00.

74 19 2
                                    

2 bulan kemudian...

"Agnes!" panggil Maudy.

Aku menoleh. "Paan?"

"Bagi hotspot dong!"

"Ih ogah!"

"Ayolah, plis,"

"Kuota gue sekarat!"

"Pake boong lo. Jelas-jelas kemaren yutuban!"

"Itu pake wifi!"

"Boong!"

"Berisik amat dah," ucap Ella santai. Matanya masih fokus ke laptop milikku.

"Lagian Agnes pelit amat dah," gerutu Maudy.

"Biarin," balasku.

Belum sempat aku duduk di samping Ella untuk menonton film, seseorang memanggilku dari luar kelas. "Agnes!" Wajah Raina menyembul dari pintu kelas.

"Sini bentar!" Aku menurutinya walaupun dengan sedikit berat hati.

Bukannya aku benci dengan Raina, entah kenapa saat aku melihat Raina bawaannya selalu kesal. Padahal aku sudah bertekad untuk tidak menjauhi dan membenci pasangan baru sejak dua bulan lalu. Tapi entah kenapa perasaan kesal selalu mendatangiku ketika melihat Raina ataupun Putra. Aku tau mereka tidak salah apa-apa. Jangan salahkan aku yang kesal ketika melihatnya.

"Kenapa?" tanyaku.

Raina tersenyum. "Bantuin buat proposal event kemarin dong,"

Oh, event classmet sarung kemarin. Masa sudah dua bulan lamanya belum selesai juga? Apa sesulit itu hingga anggota OSIS yang tidak inti harus turut membantu?
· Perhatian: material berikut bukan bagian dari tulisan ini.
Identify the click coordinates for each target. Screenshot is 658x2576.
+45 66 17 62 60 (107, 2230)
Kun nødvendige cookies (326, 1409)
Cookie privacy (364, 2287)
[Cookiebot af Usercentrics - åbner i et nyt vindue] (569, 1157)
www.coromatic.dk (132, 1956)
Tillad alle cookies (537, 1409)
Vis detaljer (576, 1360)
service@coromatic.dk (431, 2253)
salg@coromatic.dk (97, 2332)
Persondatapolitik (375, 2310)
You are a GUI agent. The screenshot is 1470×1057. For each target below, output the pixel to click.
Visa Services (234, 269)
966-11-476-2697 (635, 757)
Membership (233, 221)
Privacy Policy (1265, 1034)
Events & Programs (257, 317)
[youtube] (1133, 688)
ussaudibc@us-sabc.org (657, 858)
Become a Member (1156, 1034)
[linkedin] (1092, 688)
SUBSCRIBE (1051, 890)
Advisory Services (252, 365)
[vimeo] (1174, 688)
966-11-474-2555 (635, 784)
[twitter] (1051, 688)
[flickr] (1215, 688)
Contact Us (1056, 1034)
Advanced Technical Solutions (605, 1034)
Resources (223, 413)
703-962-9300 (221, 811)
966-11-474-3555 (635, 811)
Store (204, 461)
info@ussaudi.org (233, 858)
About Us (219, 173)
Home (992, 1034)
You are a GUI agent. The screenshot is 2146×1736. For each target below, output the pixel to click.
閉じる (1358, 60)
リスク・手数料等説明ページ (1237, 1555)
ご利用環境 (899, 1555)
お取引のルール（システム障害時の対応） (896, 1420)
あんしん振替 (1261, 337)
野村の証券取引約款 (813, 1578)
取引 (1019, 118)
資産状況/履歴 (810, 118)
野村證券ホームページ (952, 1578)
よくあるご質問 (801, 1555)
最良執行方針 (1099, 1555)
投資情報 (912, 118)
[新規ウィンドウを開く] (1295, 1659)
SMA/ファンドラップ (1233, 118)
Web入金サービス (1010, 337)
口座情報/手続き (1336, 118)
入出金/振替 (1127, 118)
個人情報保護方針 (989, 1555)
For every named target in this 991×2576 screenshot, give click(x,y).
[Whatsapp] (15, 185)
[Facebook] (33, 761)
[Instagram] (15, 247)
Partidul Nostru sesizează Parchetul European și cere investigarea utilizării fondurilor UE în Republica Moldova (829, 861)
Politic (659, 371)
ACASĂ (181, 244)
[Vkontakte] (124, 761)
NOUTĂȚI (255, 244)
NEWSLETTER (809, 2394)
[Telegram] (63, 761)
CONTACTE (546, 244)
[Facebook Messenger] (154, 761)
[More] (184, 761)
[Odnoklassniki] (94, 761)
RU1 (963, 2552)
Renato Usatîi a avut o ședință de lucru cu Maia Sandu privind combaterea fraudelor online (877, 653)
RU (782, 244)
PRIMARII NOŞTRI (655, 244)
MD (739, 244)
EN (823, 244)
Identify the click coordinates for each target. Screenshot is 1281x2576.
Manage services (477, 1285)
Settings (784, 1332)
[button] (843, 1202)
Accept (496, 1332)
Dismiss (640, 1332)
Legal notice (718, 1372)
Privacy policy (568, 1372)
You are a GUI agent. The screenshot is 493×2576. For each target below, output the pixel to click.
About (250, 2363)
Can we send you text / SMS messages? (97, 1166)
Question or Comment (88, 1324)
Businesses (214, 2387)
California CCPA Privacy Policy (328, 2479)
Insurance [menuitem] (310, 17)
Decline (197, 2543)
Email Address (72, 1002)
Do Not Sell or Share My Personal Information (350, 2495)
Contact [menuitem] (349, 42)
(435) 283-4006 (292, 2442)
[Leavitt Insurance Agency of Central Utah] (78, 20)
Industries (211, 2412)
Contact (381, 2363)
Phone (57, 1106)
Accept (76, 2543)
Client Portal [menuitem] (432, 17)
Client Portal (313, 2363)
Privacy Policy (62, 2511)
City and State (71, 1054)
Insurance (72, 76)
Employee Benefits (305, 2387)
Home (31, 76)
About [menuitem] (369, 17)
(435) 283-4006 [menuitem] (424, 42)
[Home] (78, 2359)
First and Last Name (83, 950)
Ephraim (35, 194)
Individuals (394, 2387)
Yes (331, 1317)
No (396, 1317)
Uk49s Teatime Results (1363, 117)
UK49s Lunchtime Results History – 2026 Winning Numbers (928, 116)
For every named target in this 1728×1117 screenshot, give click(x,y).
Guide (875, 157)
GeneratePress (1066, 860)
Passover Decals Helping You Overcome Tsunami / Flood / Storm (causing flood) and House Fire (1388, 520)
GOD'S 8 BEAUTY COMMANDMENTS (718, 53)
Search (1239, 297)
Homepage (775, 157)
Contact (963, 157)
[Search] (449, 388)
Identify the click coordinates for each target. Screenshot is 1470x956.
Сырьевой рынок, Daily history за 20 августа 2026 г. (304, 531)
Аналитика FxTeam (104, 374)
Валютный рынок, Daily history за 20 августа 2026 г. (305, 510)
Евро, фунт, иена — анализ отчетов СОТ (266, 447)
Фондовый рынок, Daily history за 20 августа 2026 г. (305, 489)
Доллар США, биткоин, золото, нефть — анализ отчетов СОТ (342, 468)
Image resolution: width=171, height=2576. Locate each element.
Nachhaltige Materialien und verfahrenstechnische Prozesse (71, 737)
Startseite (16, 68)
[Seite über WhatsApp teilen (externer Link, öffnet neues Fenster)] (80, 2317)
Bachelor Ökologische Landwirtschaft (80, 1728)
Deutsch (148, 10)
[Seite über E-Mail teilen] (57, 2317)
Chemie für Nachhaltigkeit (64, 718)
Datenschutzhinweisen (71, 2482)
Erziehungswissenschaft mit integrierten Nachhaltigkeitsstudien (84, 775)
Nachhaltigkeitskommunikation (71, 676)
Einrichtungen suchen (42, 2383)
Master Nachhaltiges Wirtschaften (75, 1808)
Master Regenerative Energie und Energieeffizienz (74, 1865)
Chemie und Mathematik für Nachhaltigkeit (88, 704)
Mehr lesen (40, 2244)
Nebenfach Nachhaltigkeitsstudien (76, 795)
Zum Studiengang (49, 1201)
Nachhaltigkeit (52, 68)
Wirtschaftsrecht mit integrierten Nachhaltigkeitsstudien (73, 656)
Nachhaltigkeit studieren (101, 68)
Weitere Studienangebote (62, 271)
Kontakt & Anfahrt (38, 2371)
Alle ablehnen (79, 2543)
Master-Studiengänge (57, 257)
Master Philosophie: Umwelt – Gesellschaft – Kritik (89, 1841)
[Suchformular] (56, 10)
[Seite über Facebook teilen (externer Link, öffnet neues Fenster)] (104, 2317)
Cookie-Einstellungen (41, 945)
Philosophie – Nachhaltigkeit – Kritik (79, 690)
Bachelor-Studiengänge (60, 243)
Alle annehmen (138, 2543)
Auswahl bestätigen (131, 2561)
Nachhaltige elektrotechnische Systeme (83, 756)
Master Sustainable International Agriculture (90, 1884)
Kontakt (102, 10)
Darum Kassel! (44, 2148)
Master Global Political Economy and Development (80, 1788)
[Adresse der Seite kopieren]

"Iya deh," ucapku akhirnya.

"Makasih! Lo cuma bagian editing doang kok! Gue masih harus ngerjain event yang lalu," seru Raina senang.

Astaga, ternyata sifat asli Raina itu suka menunda pekerjaan alias malas? Bagaimana bisa Putra--ok lupakan. Aku harus move on.

"Lo rajin amat yak," ujarku dengan maksud bercanda. Raina terkekeh.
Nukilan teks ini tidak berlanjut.